In a hidden land of blue mesas and crystal forests, a colorful primordial life is locked into quiet eternity. Each day last week, monsoon-engorged clouds bent the rays of the sunlight moving across prairies of moon-like volcanic ash. Here, stone logs hug the earth in stillness.
As you might have guessed, I just returned from photographing the otherworldly landscape Petrified Forest National Park. For two nights and three days, I was a lucky guest in their Artists in Residence housing, a Southwestern adobe casita, tucked within the boundaries of Petrified Forest National Park. Staying at the casita allowed me sunrise and sunset sessions in a cornucopia of possibility.
I had re-discovered this area during last year’s project photographing my “Arizona Kicks on Route 66” book. This is the only national park in the entire country that the world-famous highway passes through. A lonely line of abandoned telephone poles traces the ghost highway east and west from a rusty, roadside 1930s car. Here, the park memorializes Route 66, an amazingly popular pilgrimage of nostalgia for Baby Boomers.
There are of course other stories, much older stories, in the park. Bill Parker, the Petrified Forest’s paleontologist, brings another era of the past alive—the age of dinosaurs. He is one of seven such scientists in the entire park system, and has made significant discoveries here in this park.
Known for its unique beauty and life-like texture, petrified wood erodes from the surrounding rainbow-stripped mesas. But petrified wood is not all that this landscape gives to those that pay attention.
During my 3-day visit, I worked on a feature story about the park for “America Journal” a German travel magazine. As journalist Nina Rehfeld interviewed Parker, I captured the key moments of him explaining their special collections inventory of petrified dinosaur skulls, teeth, bones, vertebra, and imprints of plant life.
Parker next took us to the Giving Site in a hidden and secret valley, a very special place for a paleontologist. But before going to his favorite dig site, he took us into the science lab where the story of primordial swamps is reconstructed piece by piece.
Here we witnessed the painstaking process of releasing the meter-long skull of a Phytosaur. Matt Smith, a fossil preparator, uses small dental tools to pick at encrusted mud inside a 300-pound plaster encasement holding the crocodile-like predator removed from the field. The vicious, armor-clad carnivore once lurked below the water with razor-edged teeth. Parker held one of the dark brown teeth up to the skull.
It is the season for paleontology fieldwork, and Parker soon took us out to his favorite source of dinosaur bones called the Giving Site.
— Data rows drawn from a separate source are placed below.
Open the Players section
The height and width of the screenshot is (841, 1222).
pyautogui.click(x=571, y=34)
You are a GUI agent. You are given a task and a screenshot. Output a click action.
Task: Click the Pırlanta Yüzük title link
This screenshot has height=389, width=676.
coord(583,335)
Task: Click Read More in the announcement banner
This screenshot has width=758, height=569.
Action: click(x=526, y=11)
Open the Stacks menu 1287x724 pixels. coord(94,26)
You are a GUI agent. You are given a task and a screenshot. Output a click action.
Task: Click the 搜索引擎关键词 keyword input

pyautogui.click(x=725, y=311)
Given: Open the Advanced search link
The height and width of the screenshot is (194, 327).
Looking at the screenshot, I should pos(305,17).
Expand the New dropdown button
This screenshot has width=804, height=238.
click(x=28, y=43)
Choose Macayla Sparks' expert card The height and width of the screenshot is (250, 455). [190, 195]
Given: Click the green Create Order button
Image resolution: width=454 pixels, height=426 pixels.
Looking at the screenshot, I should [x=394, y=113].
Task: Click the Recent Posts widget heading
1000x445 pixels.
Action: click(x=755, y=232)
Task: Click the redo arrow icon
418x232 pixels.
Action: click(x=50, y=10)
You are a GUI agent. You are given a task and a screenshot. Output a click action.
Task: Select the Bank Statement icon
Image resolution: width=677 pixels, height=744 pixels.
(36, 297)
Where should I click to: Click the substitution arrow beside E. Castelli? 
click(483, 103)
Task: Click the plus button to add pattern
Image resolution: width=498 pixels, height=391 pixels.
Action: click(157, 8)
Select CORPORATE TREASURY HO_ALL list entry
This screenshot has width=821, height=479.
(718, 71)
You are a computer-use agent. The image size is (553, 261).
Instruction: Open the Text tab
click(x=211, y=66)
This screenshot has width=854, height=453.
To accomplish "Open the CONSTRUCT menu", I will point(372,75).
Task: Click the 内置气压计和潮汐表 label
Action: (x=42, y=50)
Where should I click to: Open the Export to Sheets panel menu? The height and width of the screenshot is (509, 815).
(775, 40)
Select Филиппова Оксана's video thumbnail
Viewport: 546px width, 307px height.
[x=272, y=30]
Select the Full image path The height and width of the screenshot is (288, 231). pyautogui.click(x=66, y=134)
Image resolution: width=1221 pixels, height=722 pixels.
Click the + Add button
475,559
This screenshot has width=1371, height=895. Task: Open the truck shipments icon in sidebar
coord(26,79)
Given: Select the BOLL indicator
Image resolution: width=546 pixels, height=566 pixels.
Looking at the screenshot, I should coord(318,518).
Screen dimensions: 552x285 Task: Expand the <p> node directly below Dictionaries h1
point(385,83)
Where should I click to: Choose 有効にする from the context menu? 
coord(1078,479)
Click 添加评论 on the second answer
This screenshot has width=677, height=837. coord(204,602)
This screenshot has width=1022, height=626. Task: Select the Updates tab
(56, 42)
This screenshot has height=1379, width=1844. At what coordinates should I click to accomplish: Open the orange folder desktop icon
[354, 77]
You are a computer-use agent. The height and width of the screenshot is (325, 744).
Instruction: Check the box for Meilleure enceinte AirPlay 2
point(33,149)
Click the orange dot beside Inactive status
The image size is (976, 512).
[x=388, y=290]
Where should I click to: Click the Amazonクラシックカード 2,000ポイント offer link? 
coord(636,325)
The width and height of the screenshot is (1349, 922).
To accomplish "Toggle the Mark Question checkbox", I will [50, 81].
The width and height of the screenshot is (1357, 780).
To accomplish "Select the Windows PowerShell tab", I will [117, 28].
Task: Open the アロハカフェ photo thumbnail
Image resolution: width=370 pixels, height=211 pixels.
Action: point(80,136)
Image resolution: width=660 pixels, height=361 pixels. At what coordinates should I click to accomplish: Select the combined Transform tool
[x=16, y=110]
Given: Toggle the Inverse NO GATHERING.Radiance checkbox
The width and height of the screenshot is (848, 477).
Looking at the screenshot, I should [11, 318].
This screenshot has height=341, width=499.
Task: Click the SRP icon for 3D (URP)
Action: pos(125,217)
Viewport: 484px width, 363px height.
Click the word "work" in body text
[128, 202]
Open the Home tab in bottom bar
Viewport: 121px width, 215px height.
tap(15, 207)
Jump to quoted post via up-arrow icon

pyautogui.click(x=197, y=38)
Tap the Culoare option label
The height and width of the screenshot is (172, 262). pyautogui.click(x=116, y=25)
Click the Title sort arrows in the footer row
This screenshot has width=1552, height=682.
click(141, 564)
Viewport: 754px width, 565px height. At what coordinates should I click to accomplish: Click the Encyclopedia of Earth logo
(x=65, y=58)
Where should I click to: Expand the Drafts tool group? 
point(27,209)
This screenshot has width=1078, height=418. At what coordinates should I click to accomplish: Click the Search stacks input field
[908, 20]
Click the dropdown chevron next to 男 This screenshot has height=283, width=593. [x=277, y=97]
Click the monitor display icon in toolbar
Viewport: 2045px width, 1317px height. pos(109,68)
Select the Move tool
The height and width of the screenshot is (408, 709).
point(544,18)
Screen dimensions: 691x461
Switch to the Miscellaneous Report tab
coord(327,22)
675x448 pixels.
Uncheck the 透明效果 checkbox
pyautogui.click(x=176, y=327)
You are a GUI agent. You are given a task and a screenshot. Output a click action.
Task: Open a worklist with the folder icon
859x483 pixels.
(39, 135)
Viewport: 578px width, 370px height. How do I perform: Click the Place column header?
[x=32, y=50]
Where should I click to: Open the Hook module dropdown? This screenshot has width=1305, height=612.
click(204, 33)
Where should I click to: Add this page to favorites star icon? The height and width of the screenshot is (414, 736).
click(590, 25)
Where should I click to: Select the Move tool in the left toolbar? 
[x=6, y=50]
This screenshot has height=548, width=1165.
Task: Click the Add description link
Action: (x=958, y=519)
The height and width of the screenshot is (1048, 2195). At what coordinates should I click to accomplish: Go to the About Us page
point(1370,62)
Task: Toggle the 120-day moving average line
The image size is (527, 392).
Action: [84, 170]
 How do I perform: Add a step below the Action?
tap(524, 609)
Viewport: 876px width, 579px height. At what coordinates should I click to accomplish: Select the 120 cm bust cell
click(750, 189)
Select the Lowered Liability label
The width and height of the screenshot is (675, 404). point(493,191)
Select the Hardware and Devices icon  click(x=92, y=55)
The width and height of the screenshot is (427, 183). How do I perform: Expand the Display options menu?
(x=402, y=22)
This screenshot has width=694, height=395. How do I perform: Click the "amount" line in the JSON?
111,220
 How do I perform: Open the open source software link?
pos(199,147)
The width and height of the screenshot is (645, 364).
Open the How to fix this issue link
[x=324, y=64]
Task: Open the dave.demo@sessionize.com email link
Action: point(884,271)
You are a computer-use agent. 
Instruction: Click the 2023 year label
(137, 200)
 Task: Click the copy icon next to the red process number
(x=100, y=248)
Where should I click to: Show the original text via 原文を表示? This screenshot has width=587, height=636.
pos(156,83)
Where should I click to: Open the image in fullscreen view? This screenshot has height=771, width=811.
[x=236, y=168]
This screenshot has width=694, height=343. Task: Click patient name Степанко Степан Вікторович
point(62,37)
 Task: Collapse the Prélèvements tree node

After a bumpy drive in a park service 4×4, we hiked from the two-track dirt road out into the wild vastness.
We ambled across shimmering flats, and then scrambled over an unremarkable bluff, and we followed Parker down a broken ravine of dark petrified logs into a secret, hidden valley. He pointed out a thick horizontal line of blue-tinted volcanic ash. This is where he finds dinosaurs. He said he discovered this site on an exploratory hike working with the park archeologist mapping ancient Indian sites.
The noonday sun fell heavy on the bright desert floor. The heat began to consume us when his keen eye soon spotted pieces of primordial armor plating embedded in the soft soil. He gracefully recorded GPS coordinates, photographed the scene, and then tagged and bagged his find.
A couple hours into our excursion I felt my sweat evaporating quickly from my skin, my water supply was running low. But just before we headed back, I saw a glinting light on the ashen surface.
In the nick of time, I had found a tiny dinosaur tooth. Not a vicious Phytosaur tooth, it was something much smaller, but still, it was a real-life dinosaur tooth. Its serrated edge, like a miniature serrated kitchen knife was meant to cut easily through anything. I held the little tooth cupped in my hand, and then we tagged and bagged my find.
The Giving Site is well named. Parker’s secret place just keeps giving him new discoveries. So, in the end, Petrified Forest National Park is not only exotically beautiful at sunrise and sunset, but this is a land that holds hidden treasure for scientists and artists alike. Here, where stone logs hug the earth in stillness is a land that is a Giving Site. But please, take only photos.